Que o outro saiba quando estou com medo, e me tome nos braços sem fazer perguntas demais.
Que
o outro note quando preciso de silencio e não vá embora batendo a
porta, mas entenda que não o amarei menos porque estou quieta.
Que
o outro aceite que me preocupo com ele e não se irrite com minha
solicitude, e se ela for excessiva saiba me dizer isso com delicadeza ou
bom humor.
Que o outro perceba minha fragilidade e não ria de mim, nem se aproveite disso.
Que se eu faço uma bobagem o outro goste um pouco mais de mim, porque também preciso poder fazer tolices tantas vezes.

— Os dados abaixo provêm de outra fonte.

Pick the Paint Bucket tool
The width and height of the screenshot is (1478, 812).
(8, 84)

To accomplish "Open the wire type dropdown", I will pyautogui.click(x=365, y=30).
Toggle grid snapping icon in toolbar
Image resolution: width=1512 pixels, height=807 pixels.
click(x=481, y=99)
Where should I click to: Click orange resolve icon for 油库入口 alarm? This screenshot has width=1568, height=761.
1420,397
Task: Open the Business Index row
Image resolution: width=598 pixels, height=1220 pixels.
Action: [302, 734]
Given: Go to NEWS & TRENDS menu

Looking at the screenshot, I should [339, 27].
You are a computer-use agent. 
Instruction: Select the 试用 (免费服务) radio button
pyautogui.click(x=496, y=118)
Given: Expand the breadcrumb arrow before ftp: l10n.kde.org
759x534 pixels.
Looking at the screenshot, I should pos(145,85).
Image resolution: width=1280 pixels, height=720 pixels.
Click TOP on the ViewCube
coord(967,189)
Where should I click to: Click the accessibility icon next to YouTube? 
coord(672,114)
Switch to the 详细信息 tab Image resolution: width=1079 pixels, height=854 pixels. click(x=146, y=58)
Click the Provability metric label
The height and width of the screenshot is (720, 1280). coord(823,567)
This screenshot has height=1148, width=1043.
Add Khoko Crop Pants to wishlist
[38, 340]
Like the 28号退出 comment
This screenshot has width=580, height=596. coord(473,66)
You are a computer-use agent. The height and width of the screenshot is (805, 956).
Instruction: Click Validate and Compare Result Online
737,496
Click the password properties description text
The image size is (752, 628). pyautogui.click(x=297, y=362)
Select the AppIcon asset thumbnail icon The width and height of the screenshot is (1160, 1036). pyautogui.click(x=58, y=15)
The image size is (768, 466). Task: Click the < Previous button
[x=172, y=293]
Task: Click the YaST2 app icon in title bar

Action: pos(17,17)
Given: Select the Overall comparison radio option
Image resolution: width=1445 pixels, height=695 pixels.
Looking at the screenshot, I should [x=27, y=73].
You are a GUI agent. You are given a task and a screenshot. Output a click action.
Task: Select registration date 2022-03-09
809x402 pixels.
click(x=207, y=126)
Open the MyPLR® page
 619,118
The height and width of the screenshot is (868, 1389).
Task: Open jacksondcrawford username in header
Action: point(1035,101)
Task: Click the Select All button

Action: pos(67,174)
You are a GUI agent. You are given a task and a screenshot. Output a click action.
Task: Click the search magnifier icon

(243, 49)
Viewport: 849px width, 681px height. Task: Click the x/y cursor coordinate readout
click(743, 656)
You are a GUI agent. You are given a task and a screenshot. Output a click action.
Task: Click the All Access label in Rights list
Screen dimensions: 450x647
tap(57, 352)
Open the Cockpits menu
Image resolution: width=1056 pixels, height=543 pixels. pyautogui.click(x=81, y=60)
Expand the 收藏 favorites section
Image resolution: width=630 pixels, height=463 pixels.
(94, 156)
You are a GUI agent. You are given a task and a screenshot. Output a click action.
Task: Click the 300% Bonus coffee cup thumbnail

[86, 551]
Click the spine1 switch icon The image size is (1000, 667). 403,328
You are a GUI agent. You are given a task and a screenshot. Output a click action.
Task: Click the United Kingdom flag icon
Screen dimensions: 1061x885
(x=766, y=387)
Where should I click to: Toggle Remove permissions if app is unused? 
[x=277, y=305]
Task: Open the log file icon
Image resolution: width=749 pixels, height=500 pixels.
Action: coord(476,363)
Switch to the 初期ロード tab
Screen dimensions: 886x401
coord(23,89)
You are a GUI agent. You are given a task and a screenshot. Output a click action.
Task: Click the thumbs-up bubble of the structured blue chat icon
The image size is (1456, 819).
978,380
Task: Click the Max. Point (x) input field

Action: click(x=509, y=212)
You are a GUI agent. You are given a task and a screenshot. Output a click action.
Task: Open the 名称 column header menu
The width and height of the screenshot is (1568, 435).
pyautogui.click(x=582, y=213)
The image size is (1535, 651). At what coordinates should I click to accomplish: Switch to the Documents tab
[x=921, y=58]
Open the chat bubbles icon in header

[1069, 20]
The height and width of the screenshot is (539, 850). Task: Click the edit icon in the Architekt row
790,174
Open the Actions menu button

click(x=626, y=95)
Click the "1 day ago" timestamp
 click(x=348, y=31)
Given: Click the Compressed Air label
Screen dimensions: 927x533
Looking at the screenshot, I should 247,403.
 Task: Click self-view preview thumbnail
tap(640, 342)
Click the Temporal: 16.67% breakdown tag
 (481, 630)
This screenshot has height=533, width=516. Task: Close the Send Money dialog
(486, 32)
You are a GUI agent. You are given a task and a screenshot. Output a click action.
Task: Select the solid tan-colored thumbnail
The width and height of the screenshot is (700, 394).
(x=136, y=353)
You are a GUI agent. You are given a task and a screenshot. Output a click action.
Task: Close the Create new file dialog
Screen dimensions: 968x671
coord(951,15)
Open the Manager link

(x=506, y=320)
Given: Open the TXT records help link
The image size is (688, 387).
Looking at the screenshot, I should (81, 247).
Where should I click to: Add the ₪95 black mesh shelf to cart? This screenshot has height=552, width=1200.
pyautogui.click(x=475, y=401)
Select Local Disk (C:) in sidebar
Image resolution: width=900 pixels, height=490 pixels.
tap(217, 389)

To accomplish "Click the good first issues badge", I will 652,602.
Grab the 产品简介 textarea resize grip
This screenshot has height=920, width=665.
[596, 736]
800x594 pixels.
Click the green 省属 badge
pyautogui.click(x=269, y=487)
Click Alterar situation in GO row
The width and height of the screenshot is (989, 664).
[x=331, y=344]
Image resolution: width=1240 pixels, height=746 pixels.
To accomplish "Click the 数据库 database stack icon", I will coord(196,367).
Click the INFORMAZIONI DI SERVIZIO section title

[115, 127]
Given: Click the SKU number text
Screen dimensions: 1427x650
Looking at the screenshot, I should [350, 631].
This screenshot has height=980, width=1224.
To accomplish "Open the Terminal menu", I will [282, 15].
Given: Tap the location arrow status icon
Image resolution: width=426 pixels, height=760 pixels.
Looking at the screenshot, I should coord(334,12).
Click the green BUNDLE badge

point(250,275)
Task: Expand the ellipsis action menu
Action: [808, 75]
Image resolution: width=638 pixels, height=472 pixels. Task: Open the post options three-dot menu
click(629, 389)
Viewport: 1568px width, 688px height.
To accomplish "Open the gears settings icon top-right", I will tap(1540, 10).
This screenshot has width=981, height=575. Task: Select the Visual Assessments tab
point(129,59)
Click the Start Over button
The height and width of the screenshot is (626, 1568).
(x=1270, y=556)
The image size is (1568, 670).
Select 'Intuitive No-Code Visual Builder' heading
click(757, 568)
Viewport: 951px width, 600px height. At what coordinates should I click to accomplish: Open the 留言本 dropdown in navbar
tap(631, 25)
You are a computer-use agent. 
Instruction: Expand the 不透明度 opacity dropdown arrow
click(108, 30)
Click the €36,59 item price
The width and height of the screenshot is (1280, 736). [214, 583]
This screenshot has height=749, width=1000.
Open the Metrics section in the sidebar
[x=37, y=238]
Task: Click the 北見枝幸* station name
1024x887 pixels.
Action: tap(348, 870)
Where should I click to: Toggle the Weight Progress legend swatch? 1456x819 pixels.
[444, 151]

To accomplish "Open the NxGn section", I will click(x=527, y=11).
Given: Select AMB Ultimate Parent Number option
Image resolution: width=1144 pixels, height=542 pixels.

Que se estou apenas cansada o outro não pense logo que estou nervosa, ou doente, ou agressiva, nem diga que reclamo demais.
Que
o outro sinta quanto me dói a ideia da perda, e ouse ficar comigo um
pouco mais – em lugar de voltar logo à sua vida, indo porque lá está a
sua verdade mas talvez seu medo ou sua culpa.
Que se começo a chorar sem motivo depois de um dia daqueles, o outro não desconfie logo que é culpa dele, ou que não o amo mais.
Que
se estou numa fase ruim o outro seja meu cúmplice, mas sem fazer alarde
nem dizendo “Olha que estou tendo muita paciência com você!”
Que
se me entusiasmo por alguma coisa o outro não a diminua, nem me chame de
ingênua, nem queira fechar essa porta necessária que se abre para mim,
por mais tola que lhe pareça.
Que quando sem querer eu digo uma coisa bem inadequada diante de mais pessoas, o outro não me exponha nem me ridicularize.
Que quando levanto de madrugada e ando pela casa, o outro não venha
logo atrás de mim reclamando: “Mas que chateação essa sua mania, volta
pra cama!”
Que se eu peço um segundo drinque no restaurante o outro não comente logo: “Pôxa, mais um?”
Que se eu eventualmente perco a paciência, perco a graça e perco a compostura, o outro ainda assim me ache linda e me admire.
Que
o outro – filho, amigo, amante, marido – não me considere sempre
disponível, sempre necessariamente compreensiva, mas me aceite quando
não estou podendo ser nada disso.
Lya Luft, do livro ‘Pensar é transgredir’. Rio de Janeiro: Editora Record, 2004.